_Tarea pendiente:_
¿Puedes proseguir la crónica sobre el reportero Antonio José Caballero, que figura más abajo, a partir de su última oración?

_Texto para revisar:_
________________
Caballero, el mundo por hábitat

Caballero corona el libro "El hombre que parecía un domingo", de Domínguez Óscar (Colprensa).

Por Oscar Domínguez Giraldo

El 17 de diciembre, hace siete años, Antonio José Caballero, el reportero estrella hecho en Santander de Quilichao, Cauca, tomó  su grabadora que era su sexto sentido, su genio siempre disparejo,  su gran capacidad de trabajo, su pinta de play boy, su soltería perpetua y nos dio con su ausencia.  

Paró el reloj a los 68 abriles. Un cáncer lo puso a marcar eternidad.
Sólo le faltó dar la noticia de su muerte en la bogotanísima clínica del Country, donde colgó apagó el dial de su vida. De resto dio todas las noticias, desde cuando su descubridor, Orlando Cadavid, entonces director de RCN, le dio la alternativa radial como corresponsal en España.

El azar le deparó la muerte del papa Paulo VI que cubrió con todos los juguetes, a pesar de que apenas se iniciaba en la reportería, la joya de la corona del periodismo. 

Luego contó detalles de la muerte del sucesor, Juan Pablo I, el papa de la sonrisa, quien apenas tuvo tiempo de sonreír y calentar la silla: duró 33 días como sucesor de Pedro. Murió de sospechoso infarto (Juan Pablo I, no Pedro). Lo reemplazó Juan Pablo II quien hace cómodo carrizo en los altares. 

Después de cortar oreja, rabo y pata en su calidad de corresponsal en el primer mundo, Antonio José fue llamado a filas a RCN-Bogotá. Aquí  hizo historia como cargaladrillos. Ni falta que le hizo ocupar cargos directivos.  

Relajado, Caballero, simepre presto para cubrir lo que sea.

Se lució como reportero, un trabajo tan desgastador y acaso tan desagradecido y mal pagado como el de ama de casa. 

Cuando partió, jefes suyos como Cadavid, Gossaín y Dario Arizmendi se atropellaron para exaltar sus virtudes de reportero consumado.  

Prácticamente, Caballero aprendió italiano cubriendo llegadas y salidas de papas. Esos cubrimientos fueron la cuota inicial de una larga carrera que lo llevó a decenas de países. Difícil llenar más pasaportes.
________________
_Contenido del listado:_
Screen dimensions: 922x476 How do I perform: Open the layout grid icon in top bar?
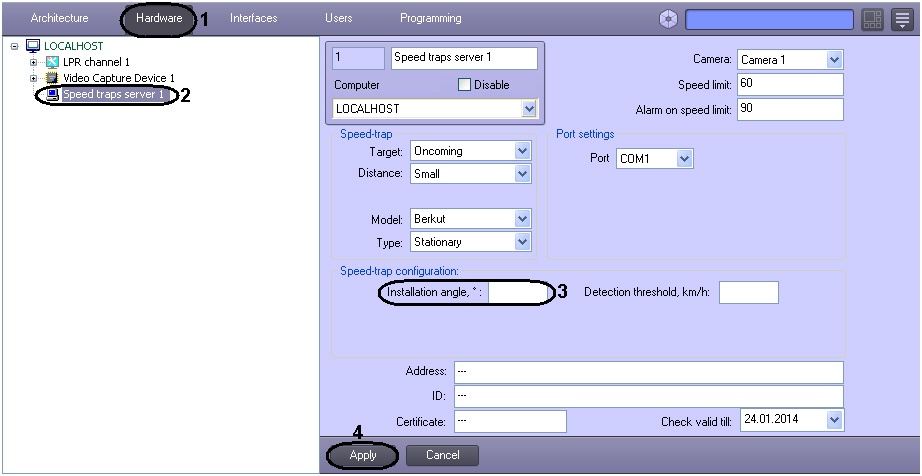pos(872,19)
________________
_Respuesta:_
Se la pasó más volando que durmiendo y amando. En los aeropuertos lo conocían los funcionarios de aduanas;  las azafatas lo saludaban por su nombre. El caucano aprovechaba para echarles los perros. 

A sus espaldas le decían «Terciopelo», una ironía para aludir a que se enojaba viendo pasar una tractomula.  

Trabajó en Cromos y en la revista Antena. Y en televisión, donde fue presentador y productor. Pero su reino estaba en la radio. También le jaló a las columnas de prensa para dar su propia interpretación de los hechos que cubría en este acabadero de ropa que es el mundo.  

Para no quitarle tiempo a su oficio de infatigable reportero, decidió decirle no al matrimonio. “Invicto vencedor jamás vencido” en asuntos relacionados con la epístola,  siempre mantuvo ocupado el departamento de afectos. No tuvo quejas de la ternura femenina. 

Arafat, Gadafi, Hugo Chávez, Tirofijo, presidentes, figuras de todas las farándulas, para no alargar el chico, figuraron entre sus decenas entrevistados. Decía que las mejores entrevistas se las hizo a Fidel Castro.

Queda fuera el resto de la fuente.